● **OBJECTIVE**
Report each line in the listing below that contains the string "Select". Matches are case-sensitive.

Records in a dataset
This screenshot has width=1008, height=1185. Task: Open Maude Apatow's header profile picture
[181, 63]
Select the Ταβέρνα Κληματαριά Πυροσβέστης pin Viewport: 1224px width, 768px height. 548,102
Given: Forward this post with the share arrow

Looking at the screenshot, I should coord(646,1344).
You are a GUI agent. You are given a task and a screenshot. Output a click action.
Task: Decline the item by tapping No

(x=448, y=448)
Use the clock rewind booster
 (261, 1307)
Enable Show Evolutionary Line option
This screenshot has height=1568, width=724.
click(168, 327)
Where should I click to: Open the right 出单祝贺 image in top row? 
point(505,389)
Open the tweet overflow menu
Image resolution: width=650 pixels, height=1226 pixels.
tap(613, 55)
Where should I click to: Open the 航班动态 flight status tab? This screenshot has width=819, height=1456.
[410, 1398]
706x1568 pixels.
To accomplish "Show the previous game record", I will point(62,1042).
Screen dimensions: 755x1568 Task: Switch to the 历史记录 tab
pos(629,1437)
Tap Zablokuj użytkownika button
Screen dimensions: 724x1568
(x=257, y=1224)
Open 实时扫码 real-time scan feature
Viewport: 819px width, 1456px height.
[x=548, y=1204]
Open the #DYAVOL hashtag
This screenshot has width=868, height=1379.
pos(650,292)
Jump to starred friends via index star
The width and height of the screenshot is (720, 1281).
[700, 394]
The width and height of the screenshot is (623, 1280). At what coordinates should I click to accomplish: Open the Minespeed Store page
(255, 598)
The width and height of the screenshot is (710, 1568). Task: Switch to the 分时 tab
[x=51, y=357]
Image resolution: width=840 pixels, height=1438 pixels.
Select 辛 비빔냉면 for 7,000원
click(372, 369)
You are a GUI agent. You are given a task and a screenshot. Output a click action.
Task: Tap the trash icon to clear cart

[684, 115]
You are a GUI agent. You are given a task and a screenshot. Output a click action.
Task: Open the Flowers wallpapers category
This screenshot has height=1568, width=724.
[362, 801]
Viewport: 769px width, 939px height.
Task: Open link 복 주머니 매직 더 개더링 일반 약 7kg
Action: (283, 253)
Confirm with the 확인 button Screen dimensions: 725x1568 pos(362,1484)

● **EXERCISE RESPONSE**
Select the Ταβέρνα Κληματαριά Πυροσβέστης pin Viewport: 1224px width, 768px height. 548,102
Select 辛 비빔냉면 for 7,000원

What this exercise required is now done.